Reproduce word for word the lines of the records from the start through the line containing "I will 762,904.", including that line.
---- Data for the task
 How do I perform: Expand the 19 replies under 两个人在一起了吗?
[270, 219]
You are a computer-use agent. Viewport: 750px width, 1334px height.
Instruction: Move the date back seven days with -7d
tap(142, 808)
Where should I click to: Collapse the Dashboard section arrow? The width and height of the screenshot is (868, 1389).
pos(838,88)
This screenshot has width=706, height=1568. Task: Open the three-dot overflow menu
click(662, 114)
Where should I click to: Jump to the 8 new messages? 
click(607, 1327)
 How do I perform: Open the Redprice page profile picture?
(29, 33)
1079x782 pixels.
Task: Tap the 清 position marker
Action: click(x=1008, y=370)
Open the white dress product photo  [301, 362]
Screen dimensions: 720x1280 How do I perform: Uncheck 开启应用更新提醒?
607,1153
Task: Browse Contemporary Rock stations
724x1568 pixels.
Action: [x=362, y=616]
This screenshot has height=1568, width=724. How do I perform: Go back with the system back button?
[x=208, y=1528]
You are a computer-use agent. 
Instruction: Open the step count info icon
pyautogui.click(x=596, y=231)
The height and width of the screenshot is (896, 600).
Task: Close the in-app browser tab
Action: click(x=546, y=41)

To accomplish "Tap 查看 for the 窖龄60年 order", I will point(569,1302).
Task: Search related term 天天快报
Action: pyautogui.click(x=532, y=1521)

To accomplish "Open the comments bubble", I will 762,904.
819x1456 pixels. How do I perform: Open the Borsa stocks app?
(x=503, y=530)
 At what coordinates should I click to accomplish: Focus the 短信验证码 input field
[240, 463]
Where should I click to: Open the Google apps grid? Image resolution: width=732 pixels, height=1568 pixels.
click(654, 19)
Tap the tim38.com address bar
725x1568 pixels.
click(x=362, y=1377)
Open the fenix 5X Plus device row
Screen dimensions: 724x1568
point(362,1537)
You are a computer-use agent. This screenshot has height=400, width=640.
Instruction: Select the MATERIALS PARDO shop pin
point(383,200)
--------
- Task response
 How do I perform: Expand the 19 replies under 两个人在一起了吗?
[270, 219]
You are a computer-use agent. Viewport: 750px width, 1334px height.
Instruction: Move the date back seven days with -7d
tap(142, 808)
Where should I click to: Collapse the Dashboard section arrow? The width and height of the screenshot is (868, 1389).
pos(838,88)
This screenshot has width=706, height=1568. Task: Open the three-dot overflow menu
click(662, 114)
Where should I click to: Jump to the 8 new messages? 
click(607, 1327)
 How do I perform: Open the Redprice page profile picture?
(29, 33)
1079x782 pixels.
Task: Tap the 清 position marker
Action: click(x=1008, y=370)
Open the white dress product photo  [301, 362]
Screen dimensions: 720x1280 How do I perform: Uncheck 开启应用更新提醒?
607,1153
Task: Browse Contemporary Rock stations
724x1568 pixels.
Action: [x=362, y=616]
This screenshot has height=1568, width=724. How do I perform: Go back with the system back button?
[x=208, y=1528]
You are a computer-use agent. 
Instruction: Open the step count info icon
pyautogui.click(x=596, y=231)
The height and width of the screenshot is (896, 600).
Task: Close the in-app browser tab
Action: click(x=546, y=41)

To accomplish "Tap 查看 for the 窖龄60年 order", I will point(569,1302).
Task: Search related term 天天快报
Action: pyautogui.click(x=532, y=1521)

To accomplish "Open the comments bubble", I will 762,904.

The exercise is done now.